“Vamos comunicar com a bandidagem de outras alas. Temos que ser unidos. Esses vermes estão demais no bagulho (sic)”. A mensagem integra uma carta supostamente escrita por presos do complexo prisional de São Joaquim de Bicas, na região metropolitana de Belo Horizonte, a que a reportagem de O TEMPO teve acesso. No texto, os detentos criticam a atuação dos agentes penitenciários, o que chegou ao conhecimento do serviço de segurança do sistema na semana passada e deixou profissionais em alerta. Dois ou três dias após a circulação do texto, um funcionário da unidade Bicas 1 foi alvo de atentado quando voltava do serviço para casa, na noite de anteontem, no Barreiro, na capital.

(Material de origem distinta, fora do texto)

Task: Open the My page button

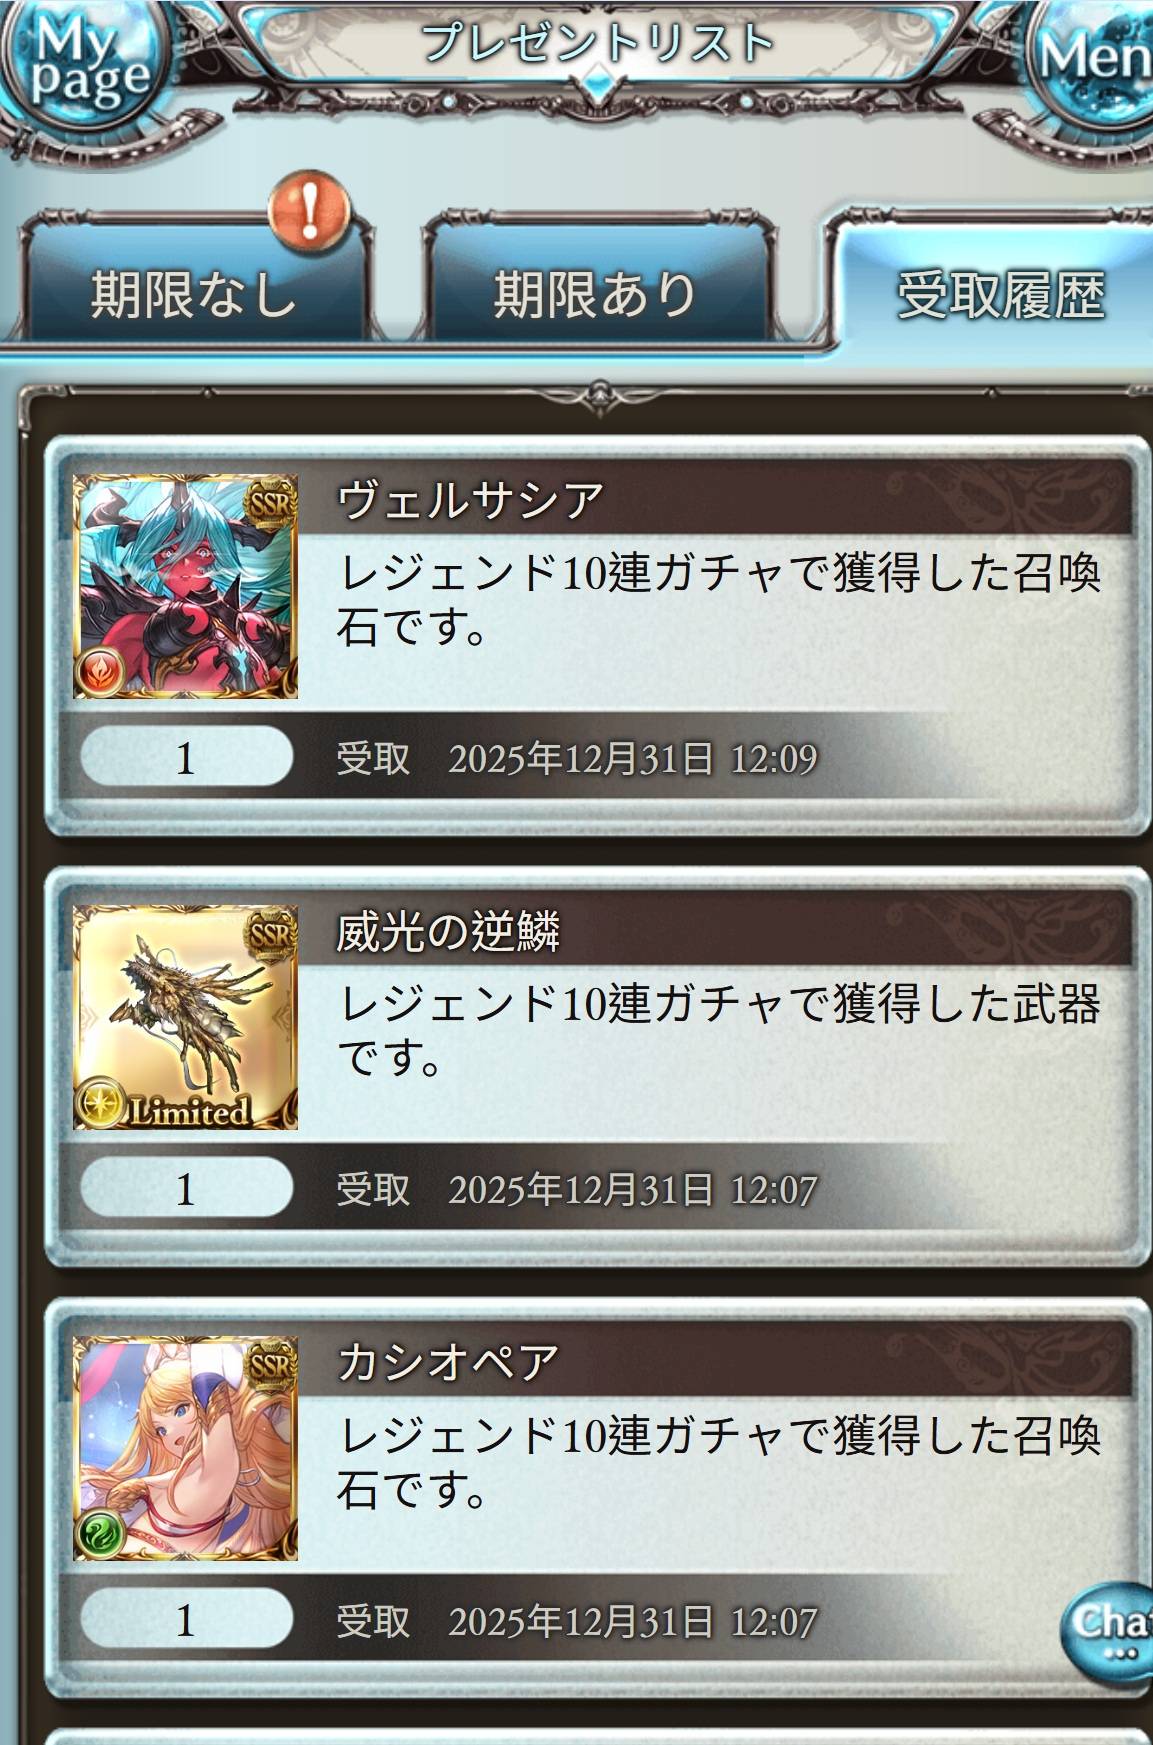Action: pos(90,62)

Renato Damasceno, 38, estava uniformizado quando percebeu a aproximação de um carro vermelho, ocupado por dois homens. O veículo parou ao lado da motocicleta conduzida por ele, e a dupla fez disparos, que atingiram a vítima duas vezes nas costas. O agente só não morreu, segundo colegas, porque também estava armado e revidou. Além de atirar várias vezes contra Damasceno, os bandidos também dispararam contra o tanque de combustível da moto e fugiram sem roubar nada.

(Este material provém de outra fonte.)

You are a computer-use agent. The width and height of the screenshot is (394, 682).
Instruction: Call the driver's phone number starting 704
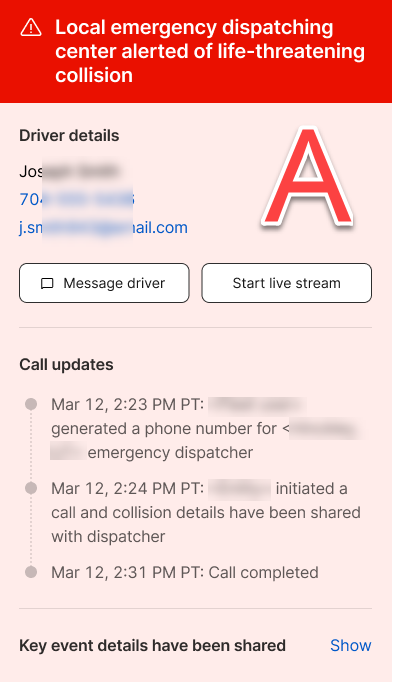(77, 199)
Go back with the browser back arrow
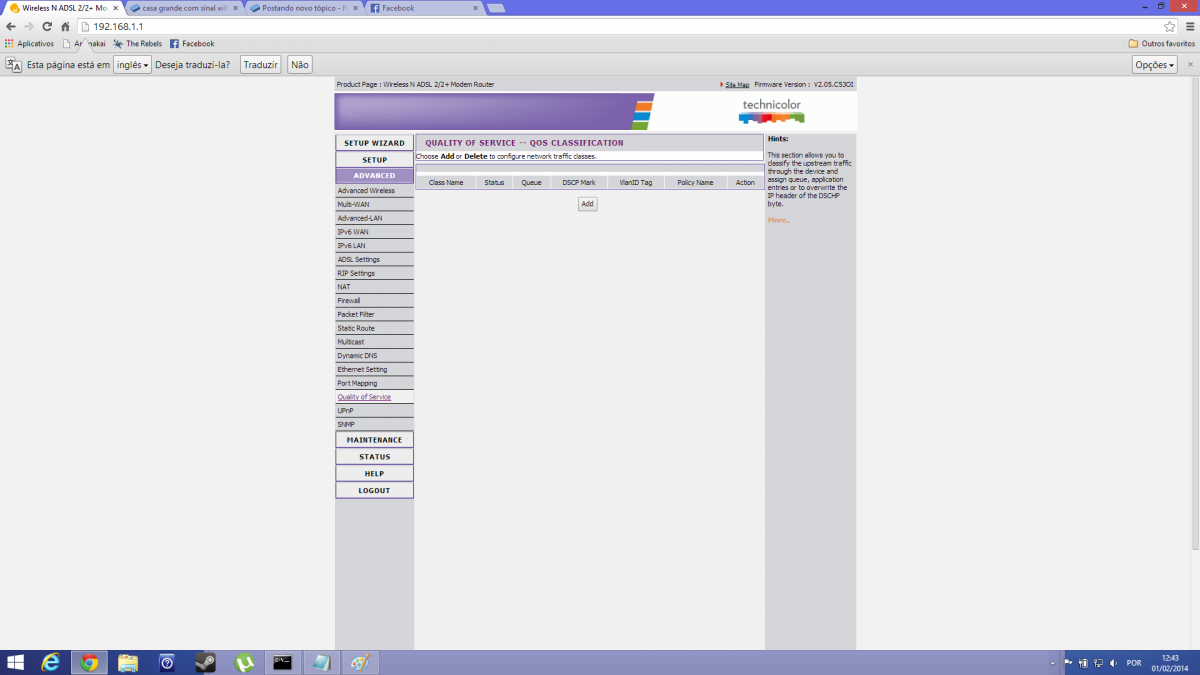The image size is (1200, 675). click(11, 26)
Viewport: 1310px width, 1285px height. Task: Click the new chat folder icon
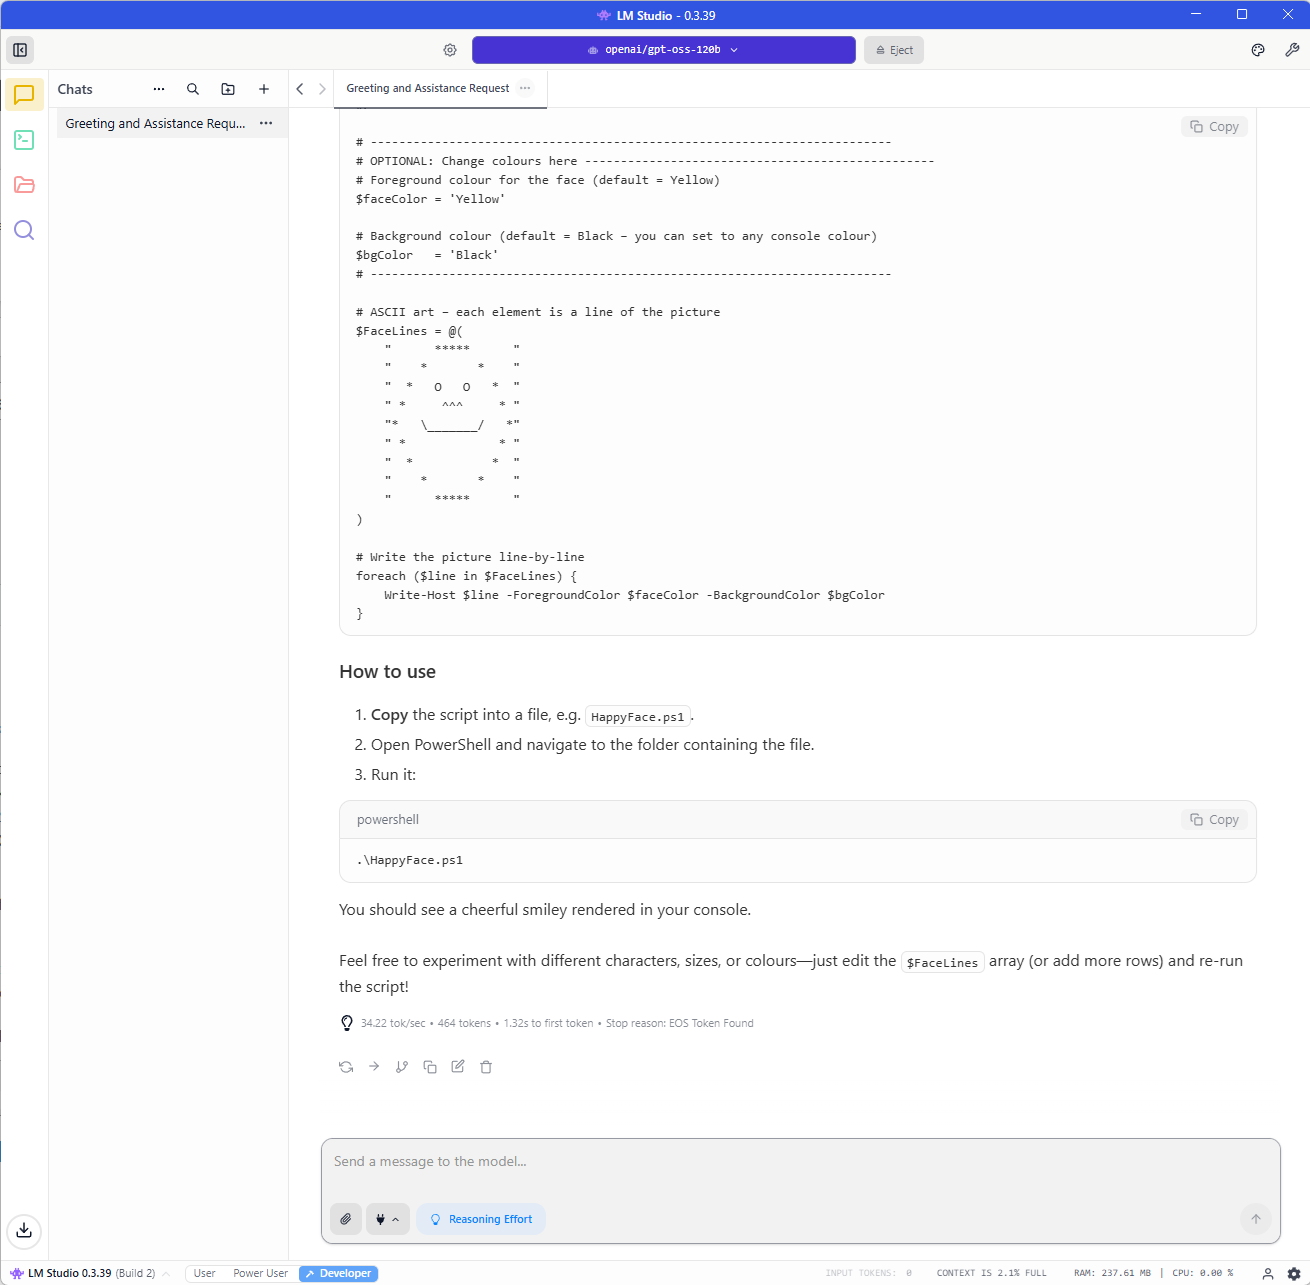pos(228,89)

O Sindicato dos Agentes Penitenciários do Estado de Minas Gerais relaciona o crime à carta que circulou na última semana e pede investigação rigorosa do caso. “Entre quinta-feira e sexta-feira, agentes interceptaram uma carta com ameaças na área de inteligência. Quando é domingo, um agente daquela região sofre uma tentativa de assassinato? É muito suspeito. Todos os agentes estão em alerta máximo”, afirma o presidente da entidade, Adeilton de Souza Rocha.
A Polícia Civil informou apenas que o inquérito está em andamento e que não divulgaria mais detalhes, para não atrapalhar as investigações. A Secretaria de Estado de Defesa Social (Seds) declarou que não recebeu “registros formais” de reclamações ou ameaças feitas por presos. Na suposta carta, presos da unidade Bicas 2 criticam a atuação dos agentes, que estariam proibindo as visitas íntimas realizadas irregularmente em barracas improvisadas com lençóis e cobertores no pátio do local.
Crime. Renato Damasceno, que é contratado na unidade Bicas 1 desde 2006, tinha trabalhado das 7h às 19h no anteontem. Ele estava no bairro Santa Maria, no Barreiro, quando foi surpreendido pela dupla armada. Não houve, segundo relatos à polícia, anúncio de assalto. Diante da reação de Damasceno, que também começou a atirar, a dupla fugiu. Ninguém tinha sido preso até a noite de ontem.
O presidente do sindicato contou que o próprio agente, em conversa com diretores da entidade, disse acreditar ter sido vítima de um atentado. Rocha relaciona a tensão dentro do sistema à superlotação do presídio – as unidades 1 e 2 de Bicas estão com mais do dobro de presos acima da capacidade. “Quando há muitos detentos e muitas visitas, os presos começam a burlar as regras”, afirmou.
Na carta supostamente escrita pelos presos, eles combinam de fazer greve de fome e recusar a sair para o banho de sol até conseguir conversar com o diretor do presídio sobre a suspensão das visitas íntimas. “Tenho certeza de que todos os vagabundos que representa na rua não vão deixar isso acontecer (sic)”, diz o texto.
Recuperação
Saúde. Segundo o sindicato dos agentes, Renato Damasceno permanece internado e terá que passar por cirurgia para retirada das balas. O local em que ele está hospitalizado é mantido em sigilo.
Saiba mais
Lotação. Com 820 vagas, a unidade 1 do presídio de São Joaquim de Bicas tem 2.000 presos ocupando. No Bicas 2, a situação se repete. São 1.700 detentos para 754 vagas, 946 a mais.
Conflito. A relação entre detentos e agentes nas unidades de São Joaquim de Bicas é tensa. No fim de 2014, reportagem de O TEMPO relatou situações de humilhação enfrentada por familiares de presos.
Fechado. Na semana passada, O TEMPO mostrou que, superlotado, o sistema prisional mineiro estaria prestes a fechar as portas, segundo servidor ligado à chefia da Secretaria de Estado de Defesa Social (Seds). De acordo com ele, a ordem para não prender mais criminosos por não ter onde os colocar chegou a ser dada em 2014, mas a proximidade das eleições fez com que a determinação fosse abandonada.
Limite. Desde então, com ainda mais presos, a situação no sistema teria ficado pior. O Centro de Remanejamento do Sistema Prisional (Ceresp) da Gameleira, na capital, é um exemplo.
Interdição. Há cerca de dois anos, acordo judicial limitou a lotação ao dobro da capacidade da unidade, que tem 404 vagas, mas em 2015 chegou a abrigar 1.500 presos. O local foi interditado no último dia 10.